> [Task to complete]
Rewrite the records with every "The height and width of the screenshot is" switched to "The screenshot's height and width are" and everything else unchanged. Leave the pictures out of your answer.

Word and item position records
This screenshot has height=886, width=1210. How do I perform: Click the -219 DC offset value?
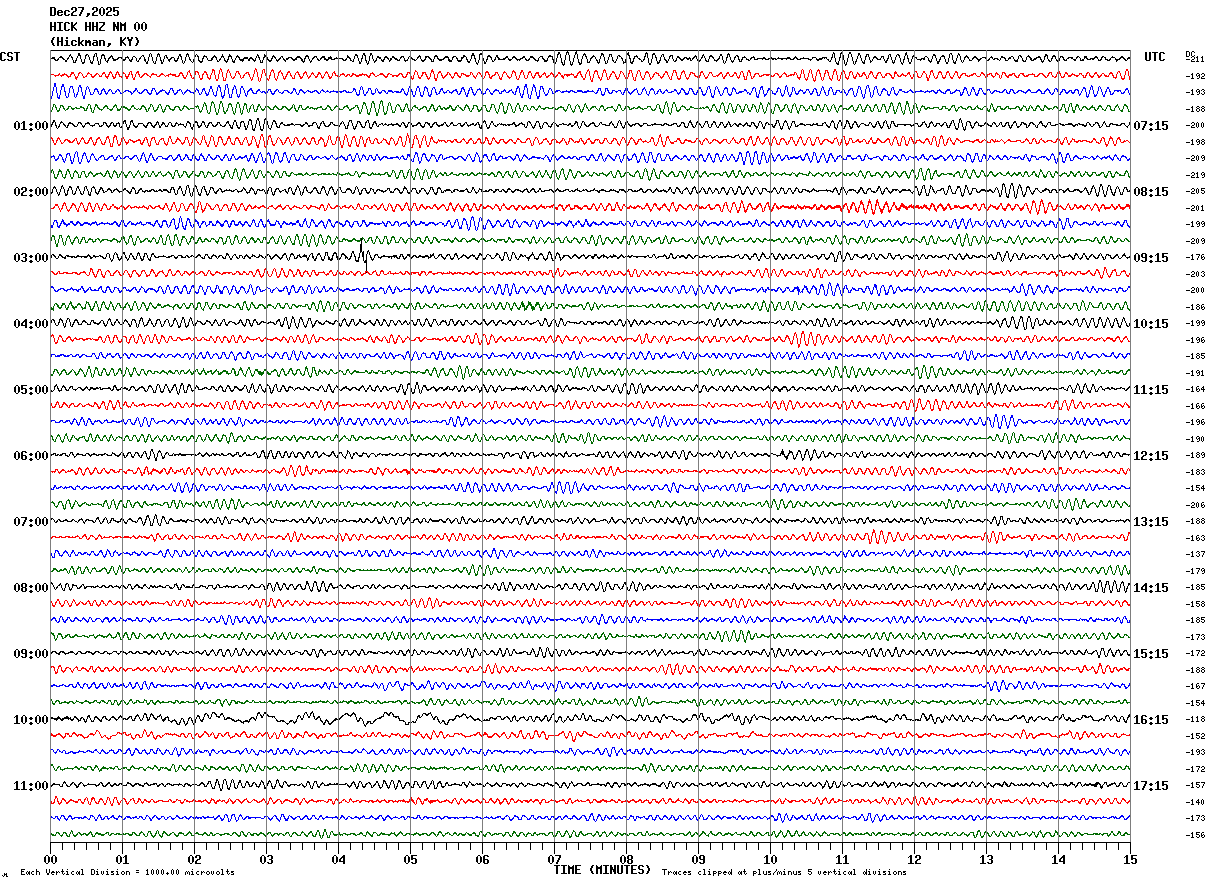tap(1195, 175)
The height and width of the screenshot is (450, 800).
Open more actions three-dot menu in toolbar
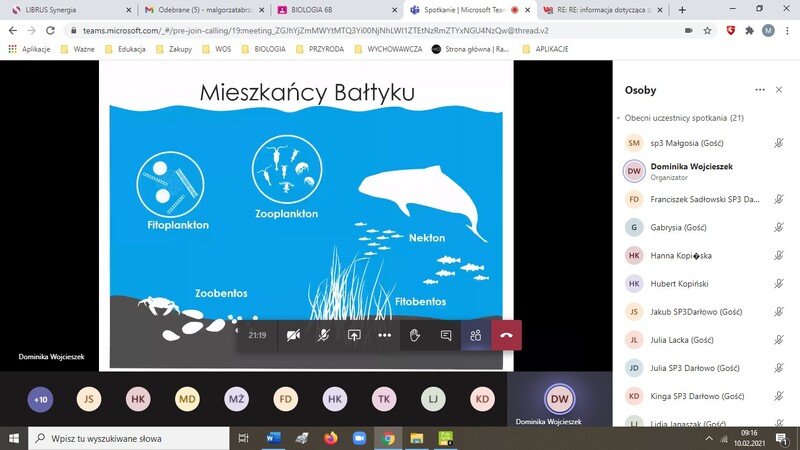tap(384, 336)
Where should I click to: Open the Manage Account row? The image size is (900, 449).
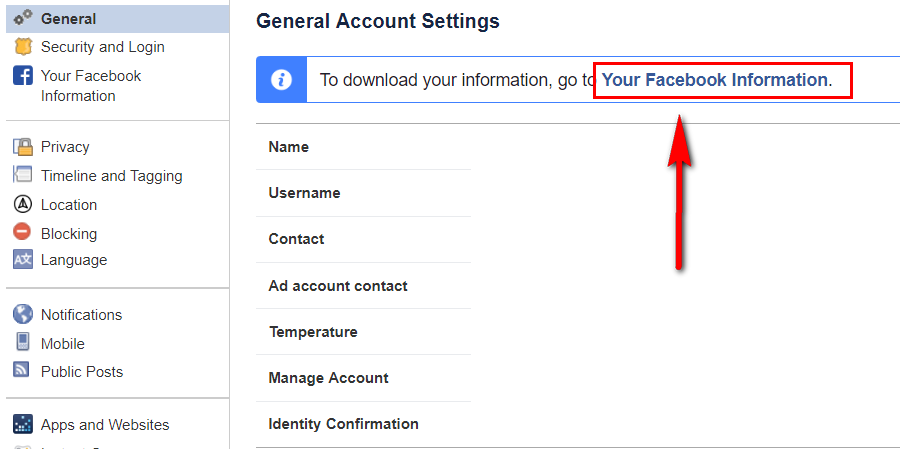tap(363, 378)
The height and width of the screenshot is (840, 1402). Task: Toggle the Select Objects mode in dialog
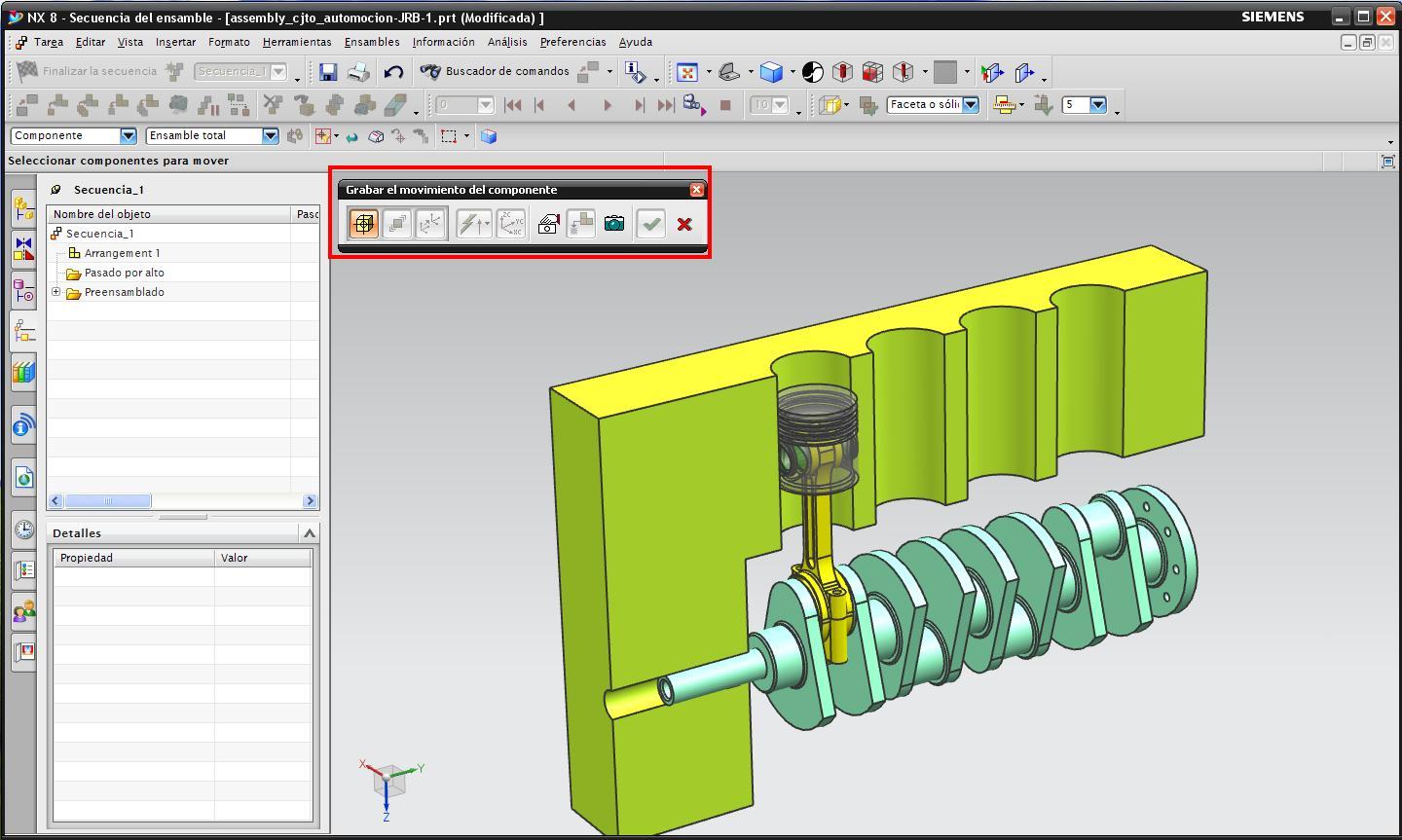363,224
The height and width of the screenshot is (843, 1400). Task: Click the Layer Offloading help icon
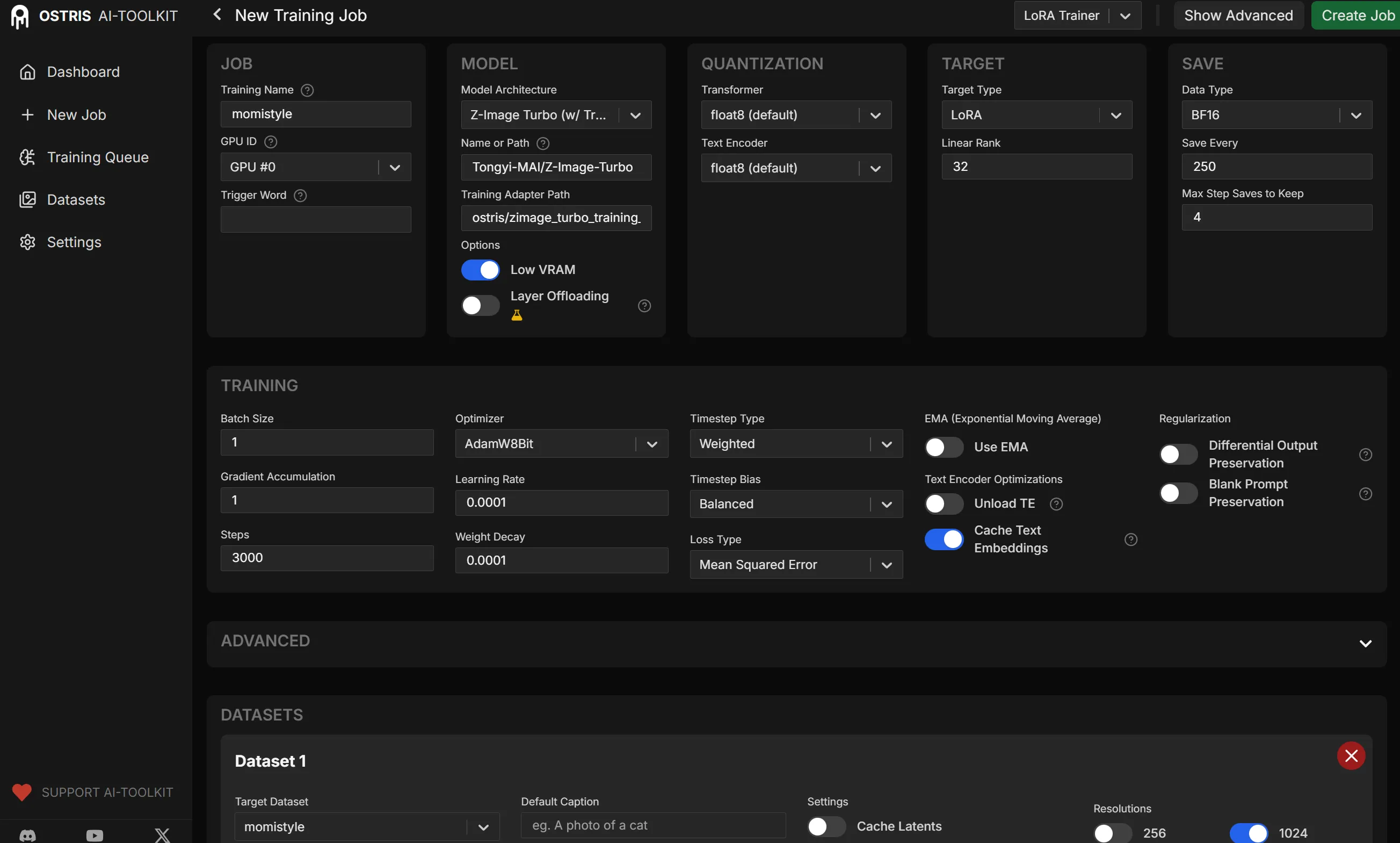tap(644, 306)
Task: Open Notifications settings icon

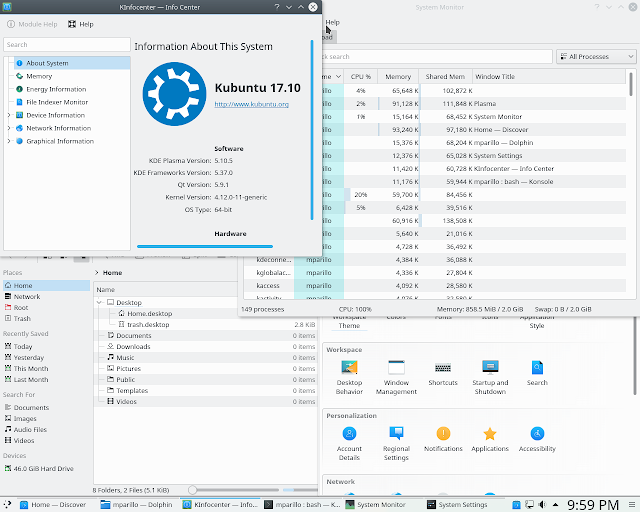Action: pos(443,433)
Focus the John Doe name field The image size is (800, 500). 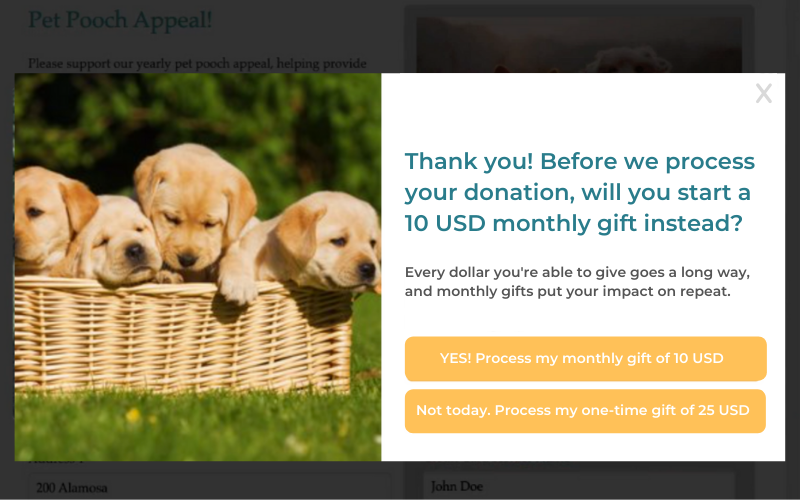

> [Exercise solution]
This screenshot has height=886, width=1210. How do I perform: Click the -219 DC offset value?
tap(1195, 175)
The screenshot's height and width are (450, 800).
Open more actions three-dot menu in toolbar
tap(384, 336)
Where should I click to: Open the Manage Account row? The image size is (900, 449).
tap(363, 378)
The screenshot's height and width are (840, 1402). Task: Toggle the Select Objects mode in dialog
363,224
The screenshot's height and width are (843, 1400). Task: Click the Layer Offloading help icon
tap(644, 306)
Task: Open Notifications settings icon

Action: pos(443,433)
Focus the John Doe name field The image size is (800, 500). 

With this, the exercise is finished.